*** Exercise input Section Begins ***

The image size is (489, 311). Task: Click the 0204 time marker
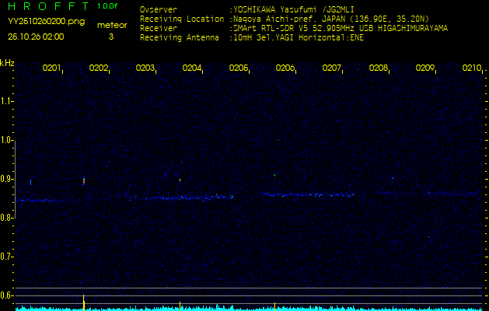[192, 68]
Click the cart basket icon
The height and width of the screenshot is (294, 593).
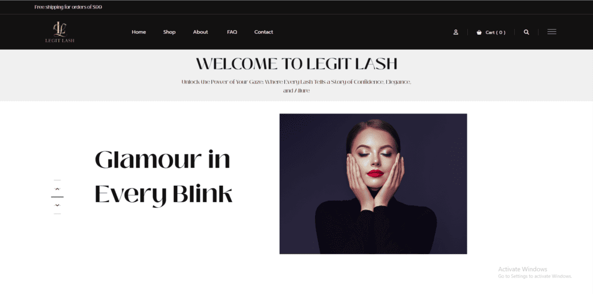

*** Exercise input Section Ends ***
*** Exercise input Section Begins ***

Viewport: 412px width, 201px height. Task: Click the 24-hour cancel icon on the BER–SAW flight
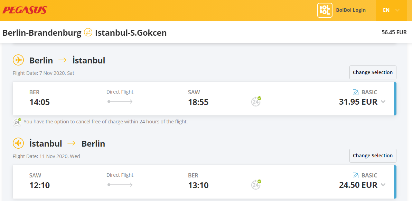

*** Exercise input Section Ends ***

## Aim of the task
Where a line of the data holds the word "width", copy that line.

## Output
The height and width of the screenshot is (294, 593).
Viewport: 412px width, 201px height. Task: Click the 24-hour cancel icon on the BER–SAW flight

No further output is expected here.